You could talk about the terrific job Patrick Beilein has done being the coach’s son and being the coach on the floor. Two years ago, he was regularly being abused by opposing team’s student sections for his family ties – the Notre Dame students calling him “daddy’s girl.” But for some strange reason the abuse all the sudden stopped this year when he started making three after three after three.
You could talk about the gutsy job youngsters Frank Young, Darris Nichols and Luke Bonner have done providing key minutes for the team off the bench. Young has been fantastic since the Big East tournament and Nichols stepped up and hit some clutch free throws against Wake Forest with the weight of the world resting on his slender 18-year-old shoulders.
And yes, you could talk about the wonderful job Beilein’s dedicated and intelligent assistants have done helping the team get prepared. From outstanding up-and-coming coaches like Jeff Neubauer and Matt Brown, to the quiet and dignified Jerry Dunn who has been through this before as a head coach with Penn State. West Virginia has lost 10 games this year, but not a single one of them was because of a lack of preparation.
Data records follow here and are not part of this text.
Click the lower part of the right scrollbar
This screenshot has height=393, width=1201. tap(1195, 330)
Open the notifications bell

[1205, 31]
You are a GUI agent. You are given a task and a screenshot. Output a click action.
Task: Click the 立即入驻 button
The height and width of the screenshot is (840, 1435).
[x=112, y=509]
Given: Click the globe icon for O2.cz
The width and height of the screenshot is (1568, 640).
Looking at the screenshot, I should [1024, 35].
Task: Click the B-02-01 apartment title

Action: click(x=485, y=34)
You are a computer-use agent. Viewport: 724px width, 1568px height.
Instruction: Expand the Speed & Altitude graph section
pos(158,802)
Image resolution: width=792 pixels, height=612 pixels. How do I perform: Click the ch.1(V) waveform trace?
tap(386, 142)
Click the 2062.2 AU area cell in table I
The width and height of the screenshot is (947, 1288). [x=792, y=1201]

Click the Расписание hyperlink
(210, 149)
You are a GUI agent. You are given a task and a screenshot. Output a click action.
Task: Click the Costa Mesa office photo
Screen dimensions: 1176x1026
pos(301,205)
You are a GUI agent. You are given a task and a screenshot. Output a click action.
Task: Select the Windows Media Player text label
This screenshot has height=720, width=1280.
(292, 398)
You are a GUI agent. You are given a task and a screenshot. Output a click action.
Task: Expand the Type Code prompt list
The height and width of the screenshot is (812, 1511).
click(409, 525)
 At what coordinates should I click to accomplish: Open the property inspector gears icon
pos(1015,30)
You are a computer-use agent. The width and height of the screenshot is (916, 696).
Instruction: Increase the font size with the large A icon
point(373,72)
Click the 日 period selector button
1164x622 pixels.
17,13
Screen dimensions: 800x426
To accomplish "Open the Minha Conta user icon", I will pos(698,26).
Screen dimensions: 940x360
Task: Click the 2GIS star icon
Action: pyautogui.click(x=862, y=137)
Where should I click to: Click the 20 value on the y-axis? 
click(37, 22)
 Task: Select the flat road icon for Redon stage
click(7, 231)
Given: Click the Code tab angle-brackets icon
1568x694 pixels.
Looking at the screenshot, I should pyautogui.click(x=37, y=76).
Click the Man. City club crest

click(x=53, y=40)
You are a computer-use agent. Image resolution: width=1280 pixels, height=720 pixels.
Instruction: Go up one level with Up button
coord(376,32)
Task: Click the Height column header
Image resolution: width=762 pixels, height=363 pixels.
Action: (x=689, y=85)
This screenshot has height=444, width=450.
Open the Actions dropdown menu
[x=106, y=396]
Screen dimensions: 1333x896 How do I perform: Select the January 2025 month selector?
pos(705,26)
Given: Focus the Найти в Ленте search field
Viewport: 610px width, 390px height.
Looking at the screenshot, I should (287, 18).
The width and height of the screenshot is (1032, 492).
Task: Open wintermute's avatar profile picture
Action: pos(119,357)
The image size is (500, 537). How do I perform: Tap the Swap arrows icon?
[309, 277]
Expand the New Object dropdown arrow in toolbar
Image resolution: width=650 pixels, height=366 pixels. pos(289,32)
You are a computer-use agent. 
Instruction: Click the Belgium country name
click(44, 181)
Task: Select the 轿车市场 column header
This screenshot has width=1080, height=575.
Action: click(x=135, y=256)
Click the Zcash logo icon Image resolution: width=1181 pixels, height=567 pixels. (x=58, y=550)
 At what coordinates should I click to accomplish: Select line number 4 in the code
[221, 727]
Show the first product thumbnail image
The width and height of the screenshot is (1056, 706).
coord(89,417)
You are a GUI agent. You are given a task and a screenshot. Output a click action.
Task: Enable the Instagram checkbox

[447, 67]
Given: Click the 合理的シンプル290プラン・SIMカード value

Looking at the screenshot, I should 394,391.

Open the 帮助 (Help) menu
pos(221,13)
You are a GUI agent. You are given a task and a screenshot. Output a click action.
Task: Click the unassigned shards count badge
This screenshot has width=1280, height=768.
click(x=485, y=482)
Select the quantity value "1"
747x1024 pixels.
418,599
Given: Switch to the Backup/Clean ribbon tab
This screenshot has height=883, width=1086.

All of these angles are certainly worthy of mentioning.
But, being ‘historically minded’ as former WVU SID Eddie Barrett has told me every time I’ve called him to check a fact or to listen to a story, I want to turn back the pages of time to 1954 when West Virginia wasn’t formally invited into the Atlantic Coast Conference when the North Carolina schools decided to drop out of the Southern Conference.
Barrett told me WVU athletic director Roy Hawley’s greatest disappointment was that he wasn’t able to produce the votes to get into the new all-sports league. Those voting against West Virginia said the school was too hard to get to (there were no interstate highways then) and it wasn’t academically compatible.
Getting into an outstanding all-sports league was the goal of every WVU athletic director until Ed Pastilong was finally able to steer the Mountaineers into the Big East Conference on a full-fledged basis in 1996. That will be his lasting legacy.
It was the dream of Harry Stansbury, Hawley, Red Brown, Leland Byrd and Fred Schaus to have the Mountaineer athletic program competing at the highest level under the brightest of lights. Tonight West Virginia University, members of the Big East Conference, was able to do that so magnificently and proudly.
Stansbury, Hawley and Brown would have been mighty proud of this moment, as I’m sure Schaus and Byrd were Saturday night watching this all unfold in front of their eyes. In an ironic twist of fate, just 10 minutes before West Virginia took to the Wolstein Center floor, Wisconsin-Milwaukee was polishing off Boston College.
The Eagles left the floor to the chant “ACC … ACC … ACC …” as they did when they left Madison Square Garden after the Mountaineers knocked them out of the Big East tournament in their last league game.
West Virginia’s memorable win over Wake Forest also came on the same night wrestler Greg Jones became a very rare three-time NCAA champion and is now considered one of the sport’s all-time greats.
Not too shabby for the Mountaineers, huh?